Right now it's "Class_1", "Class_2", "Class_3", "Class_4" so the column is an object. Let's convert this to a numeric columns.

In [None]:
target_map = {'Class_1':0, 'Class_2':1, 'Class_3':2, 'Class_4':3}
reverse_target_map = {0:'Class_1', 1:'Class_2', 2:'Class_3', 3:'Class_4'}

tr['target'] = pd.to_numeric(tr['target'].map(target_map))

In [None]:
feature_cols = [c for c in tr.columns if 'feature_' in c]

In [None]:
# Concatenate the test to train
te['target'] = -1

tr_te = pd.concat([tr, te],axis=0,sort=True).reset_index(drop=True)
tr_te['is_train'] = tr_te['target'] != -1

# Step 1: Any categories in test that are not in train? Any categories in train that are not in test?

In [None]:
for col in feature_cols:
    test_vals_not_in_train = set(te[col]) - set(tr[col])
    train_vals_not_in_test = set(tr[col]) - set(te[col])
    print(col, 'Test\Train:', test_vals_not_in_train, 'Train\Test:', train_vals_not_in_test)
    if len(test_vals_not_in_train) > 0:
        for val in test_vals_not_in_train:
            print(val, 'Value has number of rows:', tr_te.loc[tr_te[col]==val].shape[0])
            
    if len(train_vals_not_in_test) > 0:
        for val in train_vals_not_in_test:
            print(val, 'Value has number of rows:', tr_te.loc[tr_te[col]==val].shape[0])

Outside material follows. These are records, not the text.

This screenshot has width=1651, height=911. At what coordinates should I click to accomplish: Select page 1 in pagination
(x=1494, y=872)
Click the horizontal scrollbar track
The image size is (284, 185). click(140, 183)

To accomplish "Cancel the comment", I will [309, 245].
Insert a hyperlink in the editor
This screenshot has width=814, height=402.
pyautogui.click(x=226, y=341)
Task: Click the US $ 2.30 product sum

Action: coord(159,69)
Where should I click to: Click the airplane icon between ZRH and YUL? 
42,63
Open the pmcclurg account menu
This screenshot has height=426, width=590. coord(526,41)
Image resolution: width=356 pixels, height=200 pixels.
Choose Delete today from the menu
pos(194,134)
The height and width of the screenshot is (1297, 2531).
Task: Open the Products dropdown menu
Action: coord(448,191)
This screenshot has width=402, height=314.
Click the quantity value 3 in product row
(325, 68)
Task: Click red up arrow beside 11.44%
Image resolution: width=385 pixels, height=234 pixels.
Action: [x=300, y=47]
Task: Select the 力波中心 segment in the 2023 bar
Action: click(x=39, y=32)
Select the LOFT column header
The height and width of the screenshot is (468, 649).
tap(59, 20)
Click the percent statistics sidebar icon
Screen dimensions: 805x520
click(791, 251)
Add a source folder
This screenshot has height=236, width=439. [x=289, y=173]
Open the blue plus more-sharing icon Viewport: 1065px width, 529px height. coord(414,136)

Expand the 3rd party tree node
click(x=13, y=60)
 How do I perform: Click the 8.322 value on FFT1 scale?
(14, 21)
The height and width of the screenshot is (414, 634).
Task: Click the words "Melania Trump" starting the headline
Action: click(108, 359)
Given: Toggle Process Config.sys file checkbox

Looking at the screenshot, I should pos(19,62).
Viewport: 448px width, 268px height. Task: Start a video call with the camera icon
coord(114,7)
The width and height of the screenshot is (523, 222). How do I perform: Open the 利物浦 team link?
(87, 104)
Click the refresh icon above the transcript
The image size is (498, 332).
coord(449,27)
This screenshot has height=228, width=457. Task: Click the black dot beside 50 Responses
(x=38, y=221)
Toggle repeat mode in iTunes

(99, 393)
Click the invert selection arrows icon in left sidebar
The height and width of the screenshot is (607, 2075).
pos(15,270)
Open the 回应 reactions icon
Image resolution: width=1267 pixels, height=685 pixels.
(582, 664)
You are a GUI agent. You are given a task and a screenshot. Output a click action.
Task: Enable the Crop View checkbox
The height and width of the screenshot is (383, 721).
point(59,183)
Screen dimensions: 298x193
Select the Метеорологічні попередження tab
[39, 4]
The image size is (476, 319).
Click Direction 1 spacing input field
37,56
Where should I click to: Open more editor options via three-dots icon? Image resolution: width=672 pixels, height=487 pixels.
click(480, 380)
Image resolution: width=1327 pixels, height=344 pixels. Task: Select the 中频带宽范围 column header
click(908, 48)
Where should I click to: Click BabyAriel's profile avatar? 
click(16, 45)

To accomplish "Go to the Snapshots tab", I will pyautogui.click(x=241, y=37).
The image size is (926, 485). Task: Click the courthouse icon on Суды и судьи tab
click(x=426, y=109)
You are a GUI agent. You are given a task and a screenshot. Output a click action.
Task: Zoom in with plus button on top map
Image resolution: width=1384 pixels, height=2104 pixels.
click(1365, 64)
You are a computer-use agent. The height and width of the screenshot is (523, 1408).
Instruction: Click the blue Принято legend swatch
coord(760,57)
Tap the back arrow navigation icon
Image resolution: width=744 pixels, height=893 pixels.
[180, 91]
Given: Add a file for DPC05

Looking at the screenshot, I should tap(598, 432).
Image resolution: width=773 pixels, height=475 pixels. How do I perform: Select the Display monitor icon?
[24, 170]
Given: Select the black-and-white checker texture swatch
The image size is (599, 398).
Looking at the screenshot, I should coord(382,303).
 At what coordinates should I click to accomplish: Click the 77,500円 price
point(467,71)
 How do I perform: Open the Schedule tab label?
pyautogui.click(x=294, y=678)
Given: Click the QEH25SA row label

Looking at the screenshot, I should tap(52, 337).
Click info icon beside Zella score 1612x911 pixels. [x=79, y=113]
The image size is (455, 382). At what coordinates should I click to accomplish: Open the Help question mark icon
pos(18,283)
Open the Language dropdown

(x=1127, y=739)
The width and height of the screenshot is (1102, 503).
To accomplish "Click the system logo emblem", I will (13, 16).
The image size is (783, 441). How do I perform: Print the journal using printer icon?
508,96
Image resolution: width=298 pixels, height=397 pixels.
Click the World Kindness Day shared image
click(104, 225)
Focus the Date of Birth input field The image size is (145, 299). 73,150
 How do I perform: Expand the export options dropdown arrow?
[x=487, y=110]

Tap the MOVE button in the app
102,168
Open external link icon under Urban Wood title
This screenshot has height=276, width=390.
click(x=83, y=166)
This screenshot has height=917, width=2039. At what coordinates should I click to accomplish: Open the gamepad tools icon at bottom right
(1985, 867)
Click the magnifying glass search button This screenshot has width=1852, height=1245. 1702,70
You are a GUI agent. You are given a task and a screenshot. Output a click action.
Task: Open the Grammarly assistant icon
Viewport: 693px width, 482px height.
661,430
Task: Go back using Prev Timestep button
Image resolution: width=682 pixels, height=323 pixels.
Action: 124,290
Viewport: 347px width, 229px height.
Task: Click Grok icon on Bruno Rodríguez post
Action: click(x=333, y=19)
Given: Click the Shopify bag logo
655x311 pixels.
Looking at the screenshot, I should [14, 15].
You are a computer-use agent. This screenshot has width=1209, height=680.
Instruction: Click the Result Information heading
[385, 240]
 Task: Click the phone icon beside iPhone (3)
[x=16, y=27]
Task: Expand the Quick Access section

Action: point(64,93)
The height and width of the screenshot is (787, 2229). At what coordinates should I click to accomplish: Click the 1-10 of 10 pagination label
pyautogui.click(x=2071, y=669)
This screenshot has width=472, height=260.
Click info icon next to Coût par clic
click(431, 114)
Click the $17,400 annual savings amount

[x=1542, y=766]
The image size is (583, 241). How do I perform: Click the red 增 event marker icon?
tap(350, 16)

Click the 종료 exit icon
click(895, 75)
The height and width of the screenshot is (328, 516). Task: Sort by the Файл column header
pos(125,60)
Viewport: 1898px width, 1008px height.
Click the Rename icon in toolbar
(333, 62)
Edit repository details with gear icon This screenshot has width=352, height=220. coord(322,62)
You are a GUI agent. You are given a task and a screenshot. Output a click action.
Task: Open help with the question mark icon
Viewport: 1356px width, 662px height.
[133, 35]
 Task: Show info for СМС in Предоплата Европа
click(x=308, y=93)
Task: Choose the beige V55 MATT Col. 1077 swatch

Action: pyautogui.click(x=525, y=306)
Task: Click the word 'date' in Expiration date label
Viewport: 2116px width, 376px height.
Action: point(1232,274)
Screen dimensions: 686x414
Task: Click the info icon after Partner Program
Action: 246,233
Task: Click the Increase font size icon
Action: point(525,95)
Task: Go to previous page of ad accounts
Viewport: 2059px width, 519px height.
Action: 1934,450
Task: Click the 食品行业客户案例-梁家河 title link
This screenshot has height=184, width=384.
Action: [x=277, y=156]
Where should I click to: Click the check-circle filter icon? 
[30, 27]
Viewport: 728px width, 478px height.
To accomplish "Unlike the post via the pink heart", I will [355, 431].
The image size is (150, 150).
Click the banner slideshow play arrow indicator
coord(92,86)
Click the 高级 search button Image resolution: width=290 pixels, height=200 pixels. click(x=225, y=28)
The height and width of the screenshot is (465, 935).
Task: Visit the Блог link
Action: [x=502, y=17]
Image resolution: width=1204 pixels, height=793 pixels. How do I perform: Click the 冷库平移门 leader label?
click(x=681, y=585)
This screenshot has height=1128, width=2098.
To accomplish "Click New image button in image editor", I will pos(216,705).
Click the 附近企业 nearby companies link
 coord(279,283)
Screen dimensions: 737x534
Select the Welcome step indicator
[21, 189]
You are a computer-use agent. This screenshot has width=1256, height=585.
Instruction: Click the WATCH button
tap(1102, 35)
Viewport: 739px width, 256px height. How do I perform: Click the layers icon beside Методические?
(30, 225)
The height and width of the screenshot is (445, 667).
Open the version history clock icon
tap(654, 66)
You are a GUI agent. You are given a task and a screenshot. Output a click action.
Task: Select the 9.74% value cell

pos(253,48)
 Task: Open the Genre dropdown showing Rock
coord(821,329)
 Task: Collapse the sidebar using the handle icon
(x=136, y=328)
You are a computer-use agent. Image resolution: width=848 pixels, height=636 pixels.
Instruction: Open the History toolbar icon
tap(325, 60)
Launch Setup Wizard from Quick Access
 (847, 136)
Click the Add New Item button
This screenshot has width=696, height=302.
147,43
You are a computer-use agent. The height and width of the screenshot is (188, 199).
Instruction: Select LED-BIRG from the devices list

# So we see that the maximum number of rows for a missing value is 11. In order to increase regularization and robustness, let's overwrite any values that have fewer than 20 samples with -99, just to represent the idea of "rare value".

In [None]:
for col in tqdm(feature_cols):
    tr_te[col+'_modified'] = tr_te[col].copy()
    for val in tr_te[col].unique():
        val_mask = tr_te[col] == val
        if tr_te.loc[val_mask].shape[0] < 20: # If fewer than 20 rows
            tr_te.loc[val_mask, col+'_modified'] = -99 # Overwrite with -99 

# Additionally, because I believe these to all be categories, let's Label Encode them.

In [None]:
for col in tqdm(feature_cols):
    col = col + '_modified'
    tr_te[col] = tr_te[col].astype('category').cat.codes

# Okay, now let's perform LightGBM.

In [None]:
skf = StratifiedKFold(n_splits = 5, shuffle = True,  random_state = 2021)

In [None]:
tr = tr_te.loc[tr_te['target']!=-1].copy()
te = tr_te.loc[tr_te['target']==-1].copy()

In [None]:
cols_to_use = [f'feature_{x}_modified' for x in range(50)]
target_col = 'target'

In [None]:
# Label the fold numbers in the train set
tr['fold_number'] = -1 # Initialize fold number
for fold_number, (train_index, valid_index) in enumerate(skf.split(tr[cols_to_use], tr[target_col])):
    tr.loc[valid_index, 'fold_number'] = fold_number

In [None]:
# Double check the folds are distributed evenly
tr['fold_number'].value_counts()

In [None]:
tr.groupby('fold_number')['target'].value_counts()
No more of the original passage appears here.